IV. Los mahometanos como vehículo del
helenismo. En el siglo VII, los discípulos
del Profeta conquistaron Siria, Egipto y
África del Norte; en el siglo siguiente,
conquistaron España. Sus victorias fueron
fáciles, y la lucha ligera. Salvo
posiblemente durante los escasos años
iniciales, no fueron fanáticos; los cristianos
y los judíos no fueron molestados mientras
pagaron el tributo. Muy pronto los árabes
adquirieron la civilización del Imperio de
Oriente, pero con la perspectiva de una
política ascendente en lugar del tedio de la
decadencia. Sus hombres instruidos leyeron
a los autores griegos en traducción, o
escribieron comentarios.
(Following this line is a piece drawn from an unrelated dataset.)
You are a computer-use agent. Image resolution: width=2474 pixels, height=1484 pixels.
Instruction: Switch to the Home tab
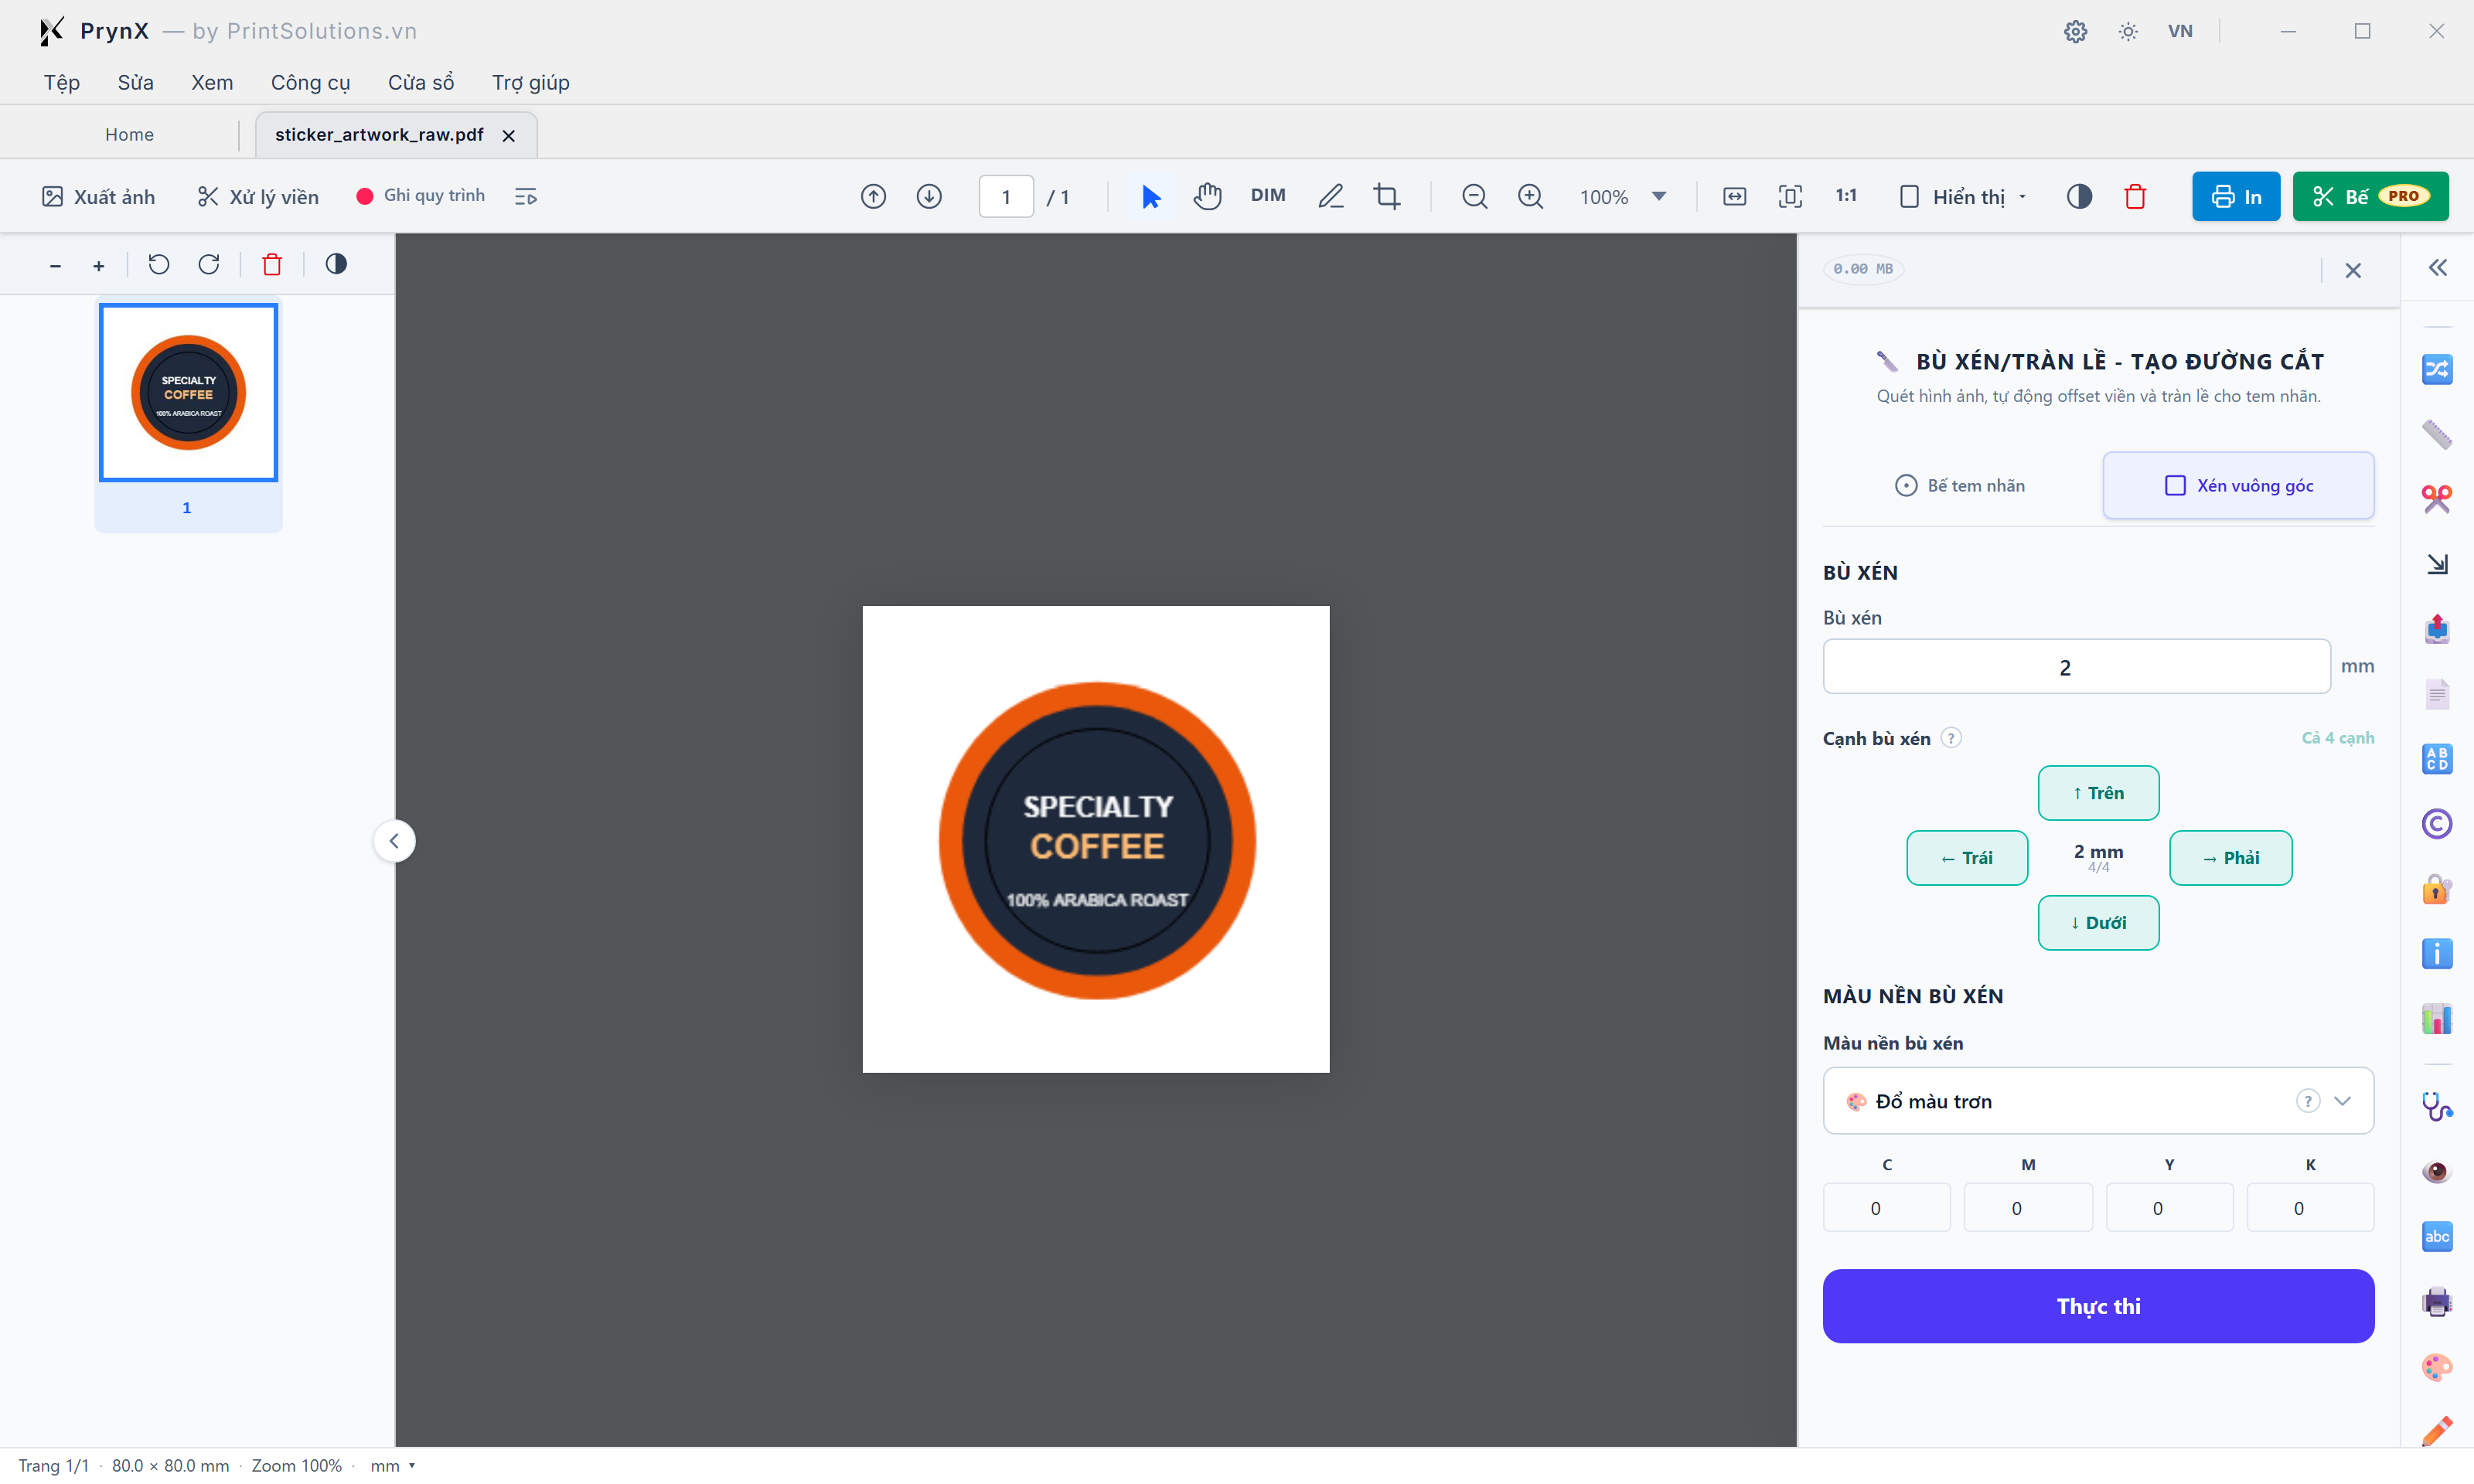tap(129, 134)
La reputación de
Aristóteles es principalmente debida a ellos;
en la antigüedad no fue estimado al nivel de
Platón.

Es instructivo considerar algunas palabras


que derivan del árabe, tales como: álgebra,
alcohol, alquimia, alambique, álcali,
acimut, cenit. Con la excepción de
‘alcohol—que significaba, no una bebida,
sino una sustancia usada en la química—,
estas palabras darían una buena descripción
de algunas de las cosas que debemos a los
árabes. El álgebra había sido inventada por
los griegos alejandrinos, pero fue
proseguida por los mahometanos.

‘Alquimia’, ‘alambique’, ‘álcali’ son


vocablos conectados con el intento de
convertir los metales bajos en oro, que los
árabes tomaron de los griegos, y en cuya
búsqueda recurrieron a la filosofía griega.
‘Acimut’ o ‘cenit’ son términos
astronómicos, principalmente útiles a los
árabes en relación con la astrología.
El método etimológico oculta lo que
debemos a los árabes en lo que atañe al
conocimiento de la filosofía griega, porque,
cuando fue de nuevo estudiada ésta en
Europa, los vocablos técnicos requeridos se
tomaron del griego y del latín. En filosofía,
los árabes fueron mejores como
comentadores que como pensadores
originales, Su importancia, para nosotros,
radica en que fueron ellos, y no los
cristianos, los inmediatos herederos de
aquellas partes de la tradición griega que
solo el Imperio de Oriente había mantenido
vivas, El contacto con los mahometanos, en
España y en menor extensión en Sicilia,
hizo que Occidente supiera de Aristóteles; y
también de los guarismos arábigos, del
álgebra y de la química. Fue este contacto
el que inició el resurgimiento de la
erudición en el siglo XI, que condujo a la
filosofía escolástica, Fue más tarde, desde
el siglo XIII en adelante, cuando el estudio
del griego capacitó a los hombres para ir
directamente a las obras de Platón, de
Aristóteles y de otros escritores griegos de
la antigüedad. Pero si los árabes no
hubieran conservado la tradición, los
hombres del Renacimiento podrían no
haber sospechado cuánto había de ganarse
con la renovación de las letras clásicas.